The upcycled glycolipids were designed to support mild cleansing and stable emulsions suitable for both personal and home care applications at a significantly lower environmental footprint.
Both Regenyl™ and its home care counterpart, Revolis™, were evaluated through a comprehensive cradle-to-gate life cycle assessment. The results show substantial reductions across all major environmental impact categories. Compared with biosurfactants of similar chemistry produced from virgin (non-upcycled) feedstocks, upcycled biosurfactants deliver more than a 4× reduction in CO₂ emissions, an 18× reduction in water footprint, a 15× reduction in biodiversity impact, and a 7× reduction in land use.

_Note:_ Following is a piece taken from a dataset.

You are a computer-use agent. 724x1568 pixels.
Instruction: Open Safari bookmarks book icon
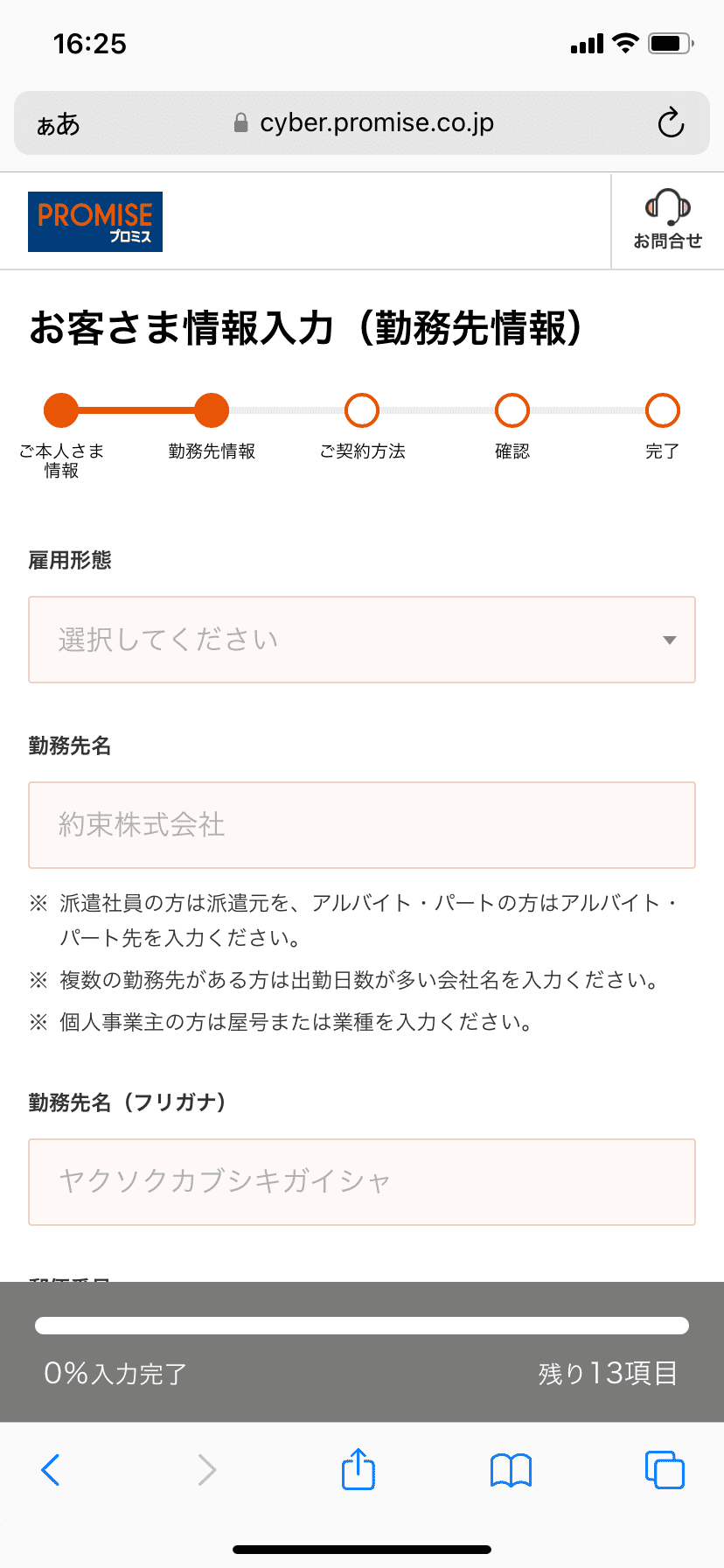(511, 1470)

When compared with industry workhorse surfactants produced fully or partly from petro-based feedstocks, the environmental benefits are even greater.

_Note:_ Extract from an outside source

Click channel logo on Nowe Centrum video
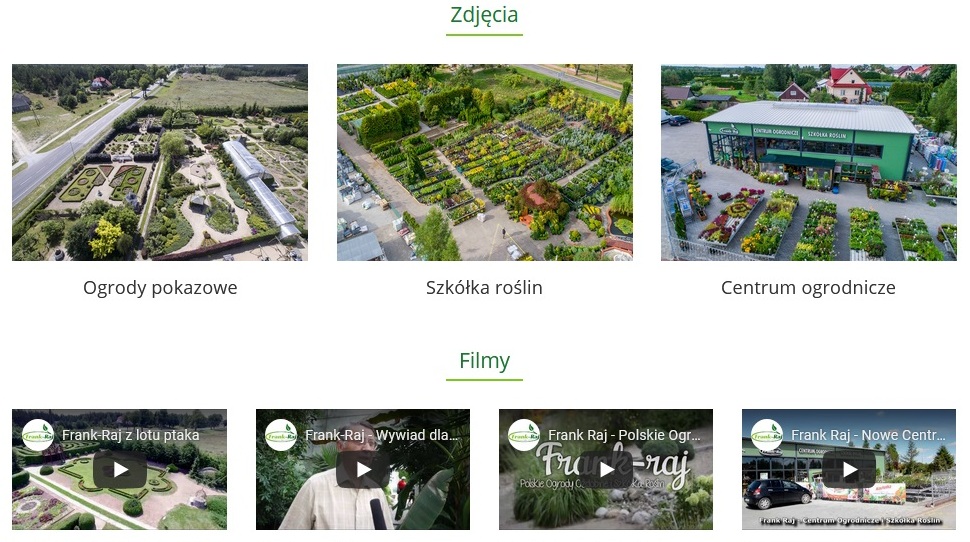This screenshot has width=970, height=542. click(767, 435)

These findings demonstrate that circular feedstock selection and fermentation-based production can deliver meaningful sustainability gains at commercial scale without compromising functional quality.
“Our new portfolio of upcycled, low-carbon biosurfactants empowers formulators and brand owners to create differentiated products supported by credible, life-cycle-backed sustainability claims aligned with clean beauty expectations,” proclaims Eshani Burdwick, Senior Vice President of Surfactants and Esters at Kensing.